Un partido hegemónico, dice el politólogo Giovanni Sartori en “Partidos y sistemas de partidos”, es que aquel que prácticamente no tiene competencia, así Morena en este momento. Sin embargo, la prueba de fuego para esta organización política será la preselección del candidato presidencial para la sucesión de su figura emblemática que es López Obrador.
López Obrador como figura es el equivalente al mariscal Josip Broz “Tito” presidente de Yugoslavia como líder indiscutible, pero luego de su muerte la república se dividió causando una guerra civil interna que originó lo que se denominó la “balcanización”. Durante 29 años (1954 a 1980) que gobernó al país, Tito lo mantuvo unido, pero con su muerte afloraron las divisiones irreconciliables.
Lo mismo ocurre con el fenómeno electoral que ha representado Morena, en la que el ahora presidente ha mantenido un liderazgo indiscutible desde el Partido de la Revolución Democrática al que prácticamente desfundó con la formación del nuevo partido, al que se montaron muchos liderazgos que aprovecharon el carisma y arrastre de López Obrador y se beneficiaron ampliamente con ello.
Pero en el 2023 López Obrador aunque elija a su sucesora para la elección del año siguiente, como todo parece indicar a través de Claudia Sheinbaum –si es que nada extraordinario sucede, porque la sucesión no está garantizada hasta que ocurre–. Dicho sea de paso, el apoyo de los gobernadores lopezobradoristas es un indicador de que Sheinbaum es la favorita del presidente.

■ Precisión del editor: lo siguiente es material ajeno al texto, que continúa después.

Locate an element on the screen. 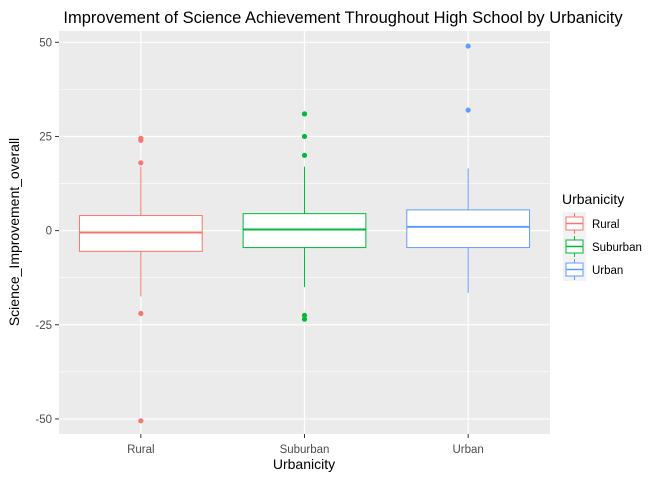 The image size is (672, 480). y-tick-label: 25 is located at coordinates (46, 137).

Aunque los gobernadores acaten por ahora la decisión presidencial, una de las características de este sistema que ya vivió México hasta Carlos Salinas de Gortari, que fue el último presidente mexicano que pudo designar al candidato con las reglas de sucesión –estas son manifiestas en el libro “La Herencia” de Gabriel Castañeda—no pudo hacerla valer, ni garantizar que su favorito quedara.

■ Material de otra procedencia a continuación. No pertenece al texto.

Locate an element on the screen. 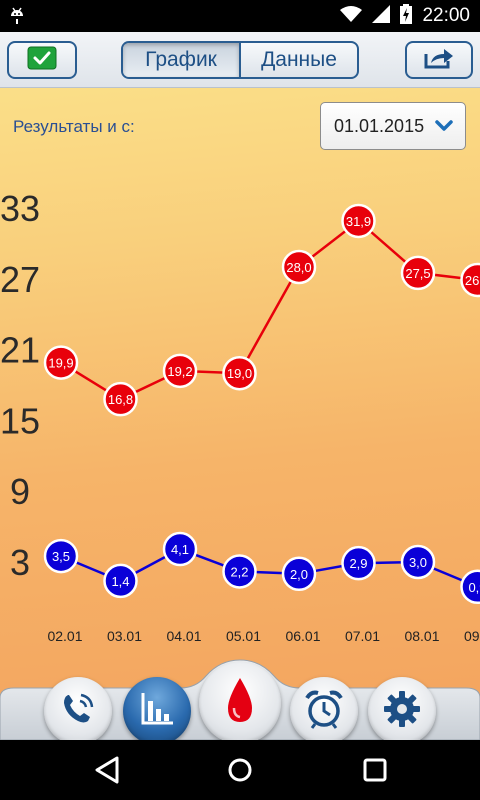  y-tick-label: 9 is located at coordinates (20, 492).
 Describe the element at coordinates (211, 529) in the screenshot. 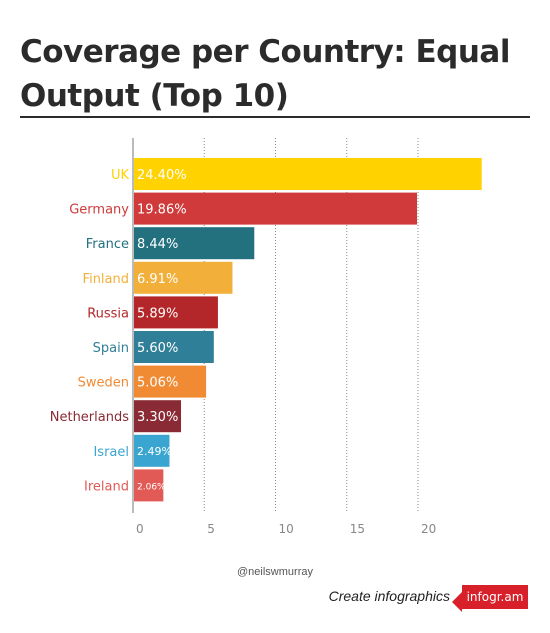

I see `x-tick-label: 5` at that location.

Cada precandidato, en este caso que el presidente presentó como “corcholatas” está tejiendo sus propias alianzas políticas, con actores locales ajenos a los gobernadores. Estos liderazgos de segundo nivel también tienen capacidad de movilización y también resienten la lucha por el poder.
Las últimas elecciones internas morenistas, que causaron distanciamientos entre actores políticos relevantes en la entidad, son una muestra de lo que ocasionará la sucesión presidencial. Hasta el momento hay gente que contribuyó al triunfo electoral de Morena que no fueron considerados en la repartición de poder, o que fueron desplazados.

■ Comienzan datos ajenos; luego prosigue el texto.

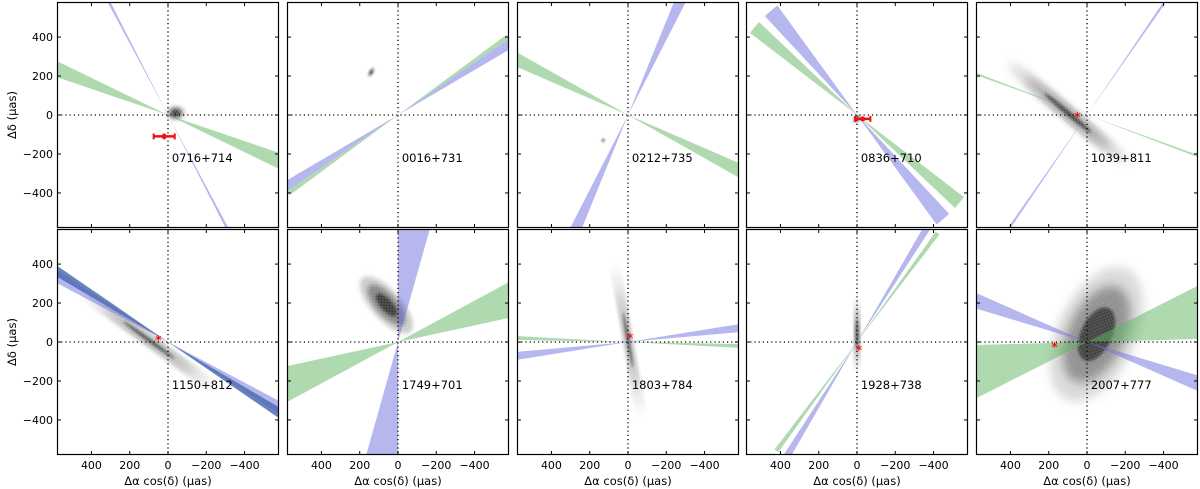 The image size is (1200, 489). I want to click on panel-0716+714: 0716+714 400 200 0 −200 −400, so click(152, 115).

Estas divisiones internas son las que pueden cambiar la correlación de fuerzas en el partido dominante, tal cual ocurrió en las elecciones de 1988, con la escisión del PRI ocasionada por el movimiento que encabezaron Cuauhtémoc Cárdenas, Ifigenia Martínez y Porfirio Muñoz Ledo, porque para que la acuña apriete tiene que ser del mismo palo.
Pronto veremos la capacidad de López Obrador de mantener unido a Morena cuando deje la presidencia, o se balcaniza o se conserva, aunque por los vientos que soplan parece muy difícil que se mantengan unidos por todo lo que está en fuego, perdón en juego.